Lúcifer soltou um suspiro pesado, como se carregasse o peso do mundo em seus ombros.

"Minha esposa... Ela tem se mostrado tão distante ultimamente, evita que me aproxime de Charlie, repreende-me sempre que tento dialogar com ela... Está tão diferente. Será que cometi algum erro?", desabafou o serafim, revelando uma vulnerabilidade raramente vista.

O moreno ouvia as queixas de Lúcifer com um semblante exausto. Alastor nunca fora entusiasta dos comentários do anjo sobre Lilith. Sejam eles bons ou ruins, simplesmente não se interessava pelas palavras do loiro.

"Se este relacionamento lhe causa desconforto, o caminho do divórcio se apresenta como solução. Sugerir-me tal ponderação é quase um insulto à minha inteligência", respondeu o moreno, com um misto de desdém e resignação, refletindo sobre a complexidade dos laços que uniam aqueles seres tão díspares.

O loiro soltou um suspiro fatigado, como se o peso dos séculos se refletisse em cada respiração, antes de finalmente se expressar:

"Percebe, apenas, quão insensível és... Acompanhei aquela mulher por eras, amo-a mais do que a mim mesmo. Desejo compartilhar minha felicidade ao seu lado... e desejo que ela também seja feliz comigo."

O locutor retirou os óculos do rosto, limpando-os no tecido de sua camisa com um gesto calmo e metódico, antes de recolocá-los, seu olhar penetrante denotando uma ponderação profunda enquanto respondia:

"Parece-me que não encontras felicidade ao lado dela... Parece te causar mais malefícios do que benefícios. Existem outras pessoas com quem poderias encontrar felicidade... O divórcio não é o fim do mundo; como ser imortal, não podes passar a eternidade ao lado de alguém que, em vez de amor, te traz apenas dor."

O loiro afastou a mão do homem de seus cabelos, exibindo uma expressão irritada ao se sentar no sofá, o cenho franzido denunciando a tormenta interna que o consumia.

"E o que um canibal assassino e psicótico sabe sobre relacionamentos? Passas teus dias solitário, trabalhando sozinho, matando sozinho, cozinhando sozinho, indo a festas e permanecendo só! És um ser solitário, nunca experimentaste um romance sequer. Não aceitarei conselhos de alguém como tu", disparou Lúcifer, atingindo um ápice de estresse que reverberou pelo ambiente, como se as paredes da sala sentissem o peso de suas palavras.

Em resposta, Alastor avançou sobre o anjo, deitando-o no sofá e sobrepujando-o com uma presença dominadora que contrastava com a aura celestial do loiro.

"Não estou sozinho... Tenho a minha própria companhia", declarou o homem com um sorriso sardônico, prosseguindo com uma calma gélida: "Aproveito-me da minha própria presença... Claro, uma boa companhia de vez em quando é agradável... A sua é um exemplo disso. Entretanto, parece que só buscas minha presença quando enfrentas problemas em casa."

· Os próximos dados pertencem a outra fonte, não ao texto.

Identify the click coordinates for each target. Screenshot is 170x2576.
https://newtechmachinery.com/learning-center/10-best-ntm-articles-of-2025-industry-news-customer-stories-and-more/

Lúcifer desviou o olhar do homem sobre ele; o loiro presumira que suas noites repletas de culinária regional, jogos de cartas, música e dança com o locutor para encobrir suas disputas conjugais passavam despercebidas, mas não escaparam à percepção do moreno, cujo olhar era como o de um observador atento, capturando cada detalhe do ambiente ao redor.

"Não seja tolo... Não tem nada a ver com minha esposa; quis apenas te conceder o luxo de minha presença", retrucou o ser celestial, enquanto o sorriso do moreno se alimentava das palavras do loiro, suas mãos deslizando pelas laterais do rosto do anjo, explorando cada linha e expressão com cuidado e intenção, como se quisesse decifrar os segredos mais profundos de sua alma atormentada.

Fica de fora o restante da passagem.